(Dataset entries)
============

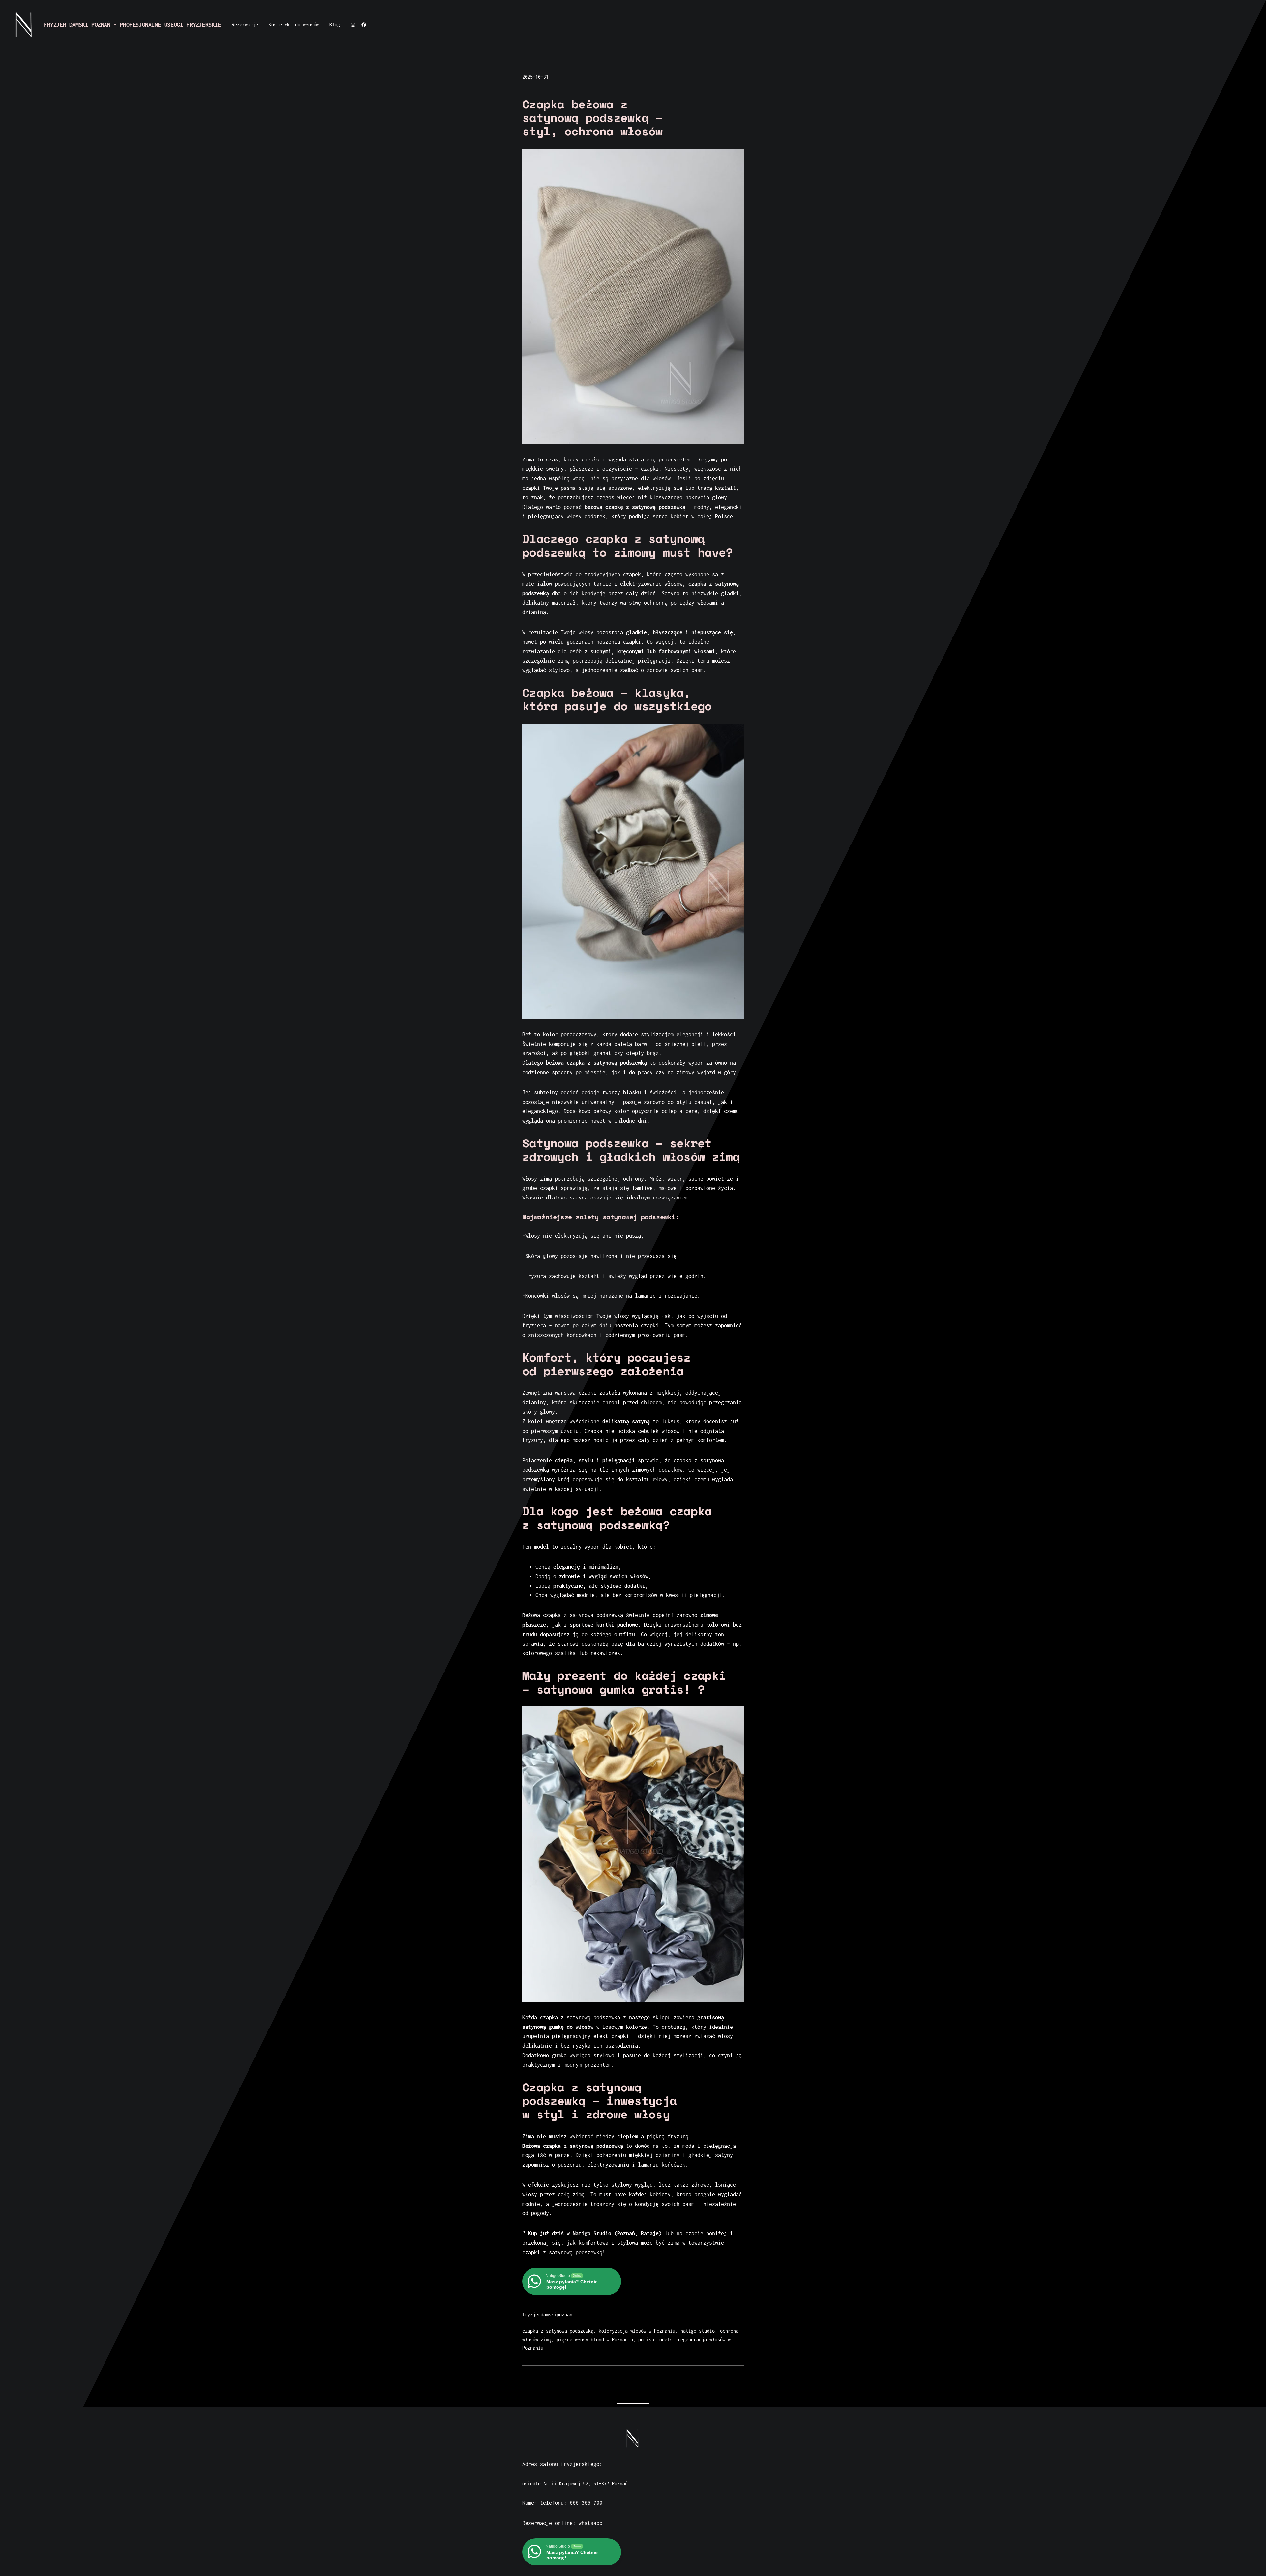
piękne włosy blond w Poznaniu (595, 2339)
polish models (655, 2339)
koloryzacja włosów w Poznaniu (637, 2331)
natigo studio (697, 2331)
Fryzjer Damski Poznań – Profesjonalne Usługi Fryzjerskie (132, 24)
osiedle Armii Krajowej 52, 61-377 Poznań (575, 2483)
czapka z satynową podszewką (557, 2331)
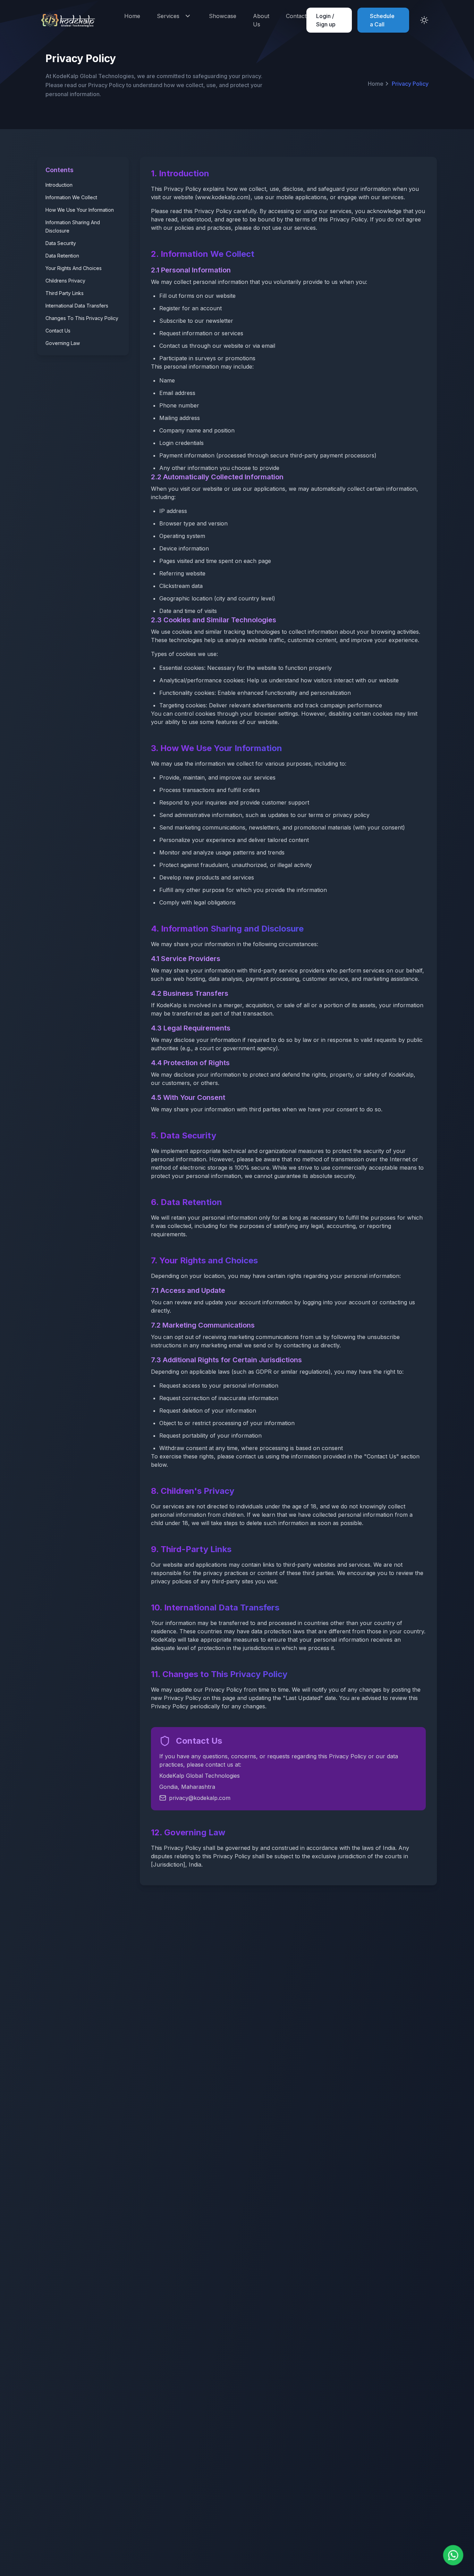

============

GOAL OF THE EXERCISE: Write out the records shown above exactly, but do not include any images.

EXPECTED ANSWER:
piękne włosy blond w Poznaniu (595, 2339)
polish models (655, 2339)
koloryzacja włosów w Poznaniu (637, 2331)
natigo studio (697, 2331)
Fryzjer Damski Poznań – Profesjonalne Usługi Fryzjerskie (132, 24)
osiedle Armii Krajowej 52, 61-377 Poznań (575, 2483)
czapka z satynową podszewką (557, 2331)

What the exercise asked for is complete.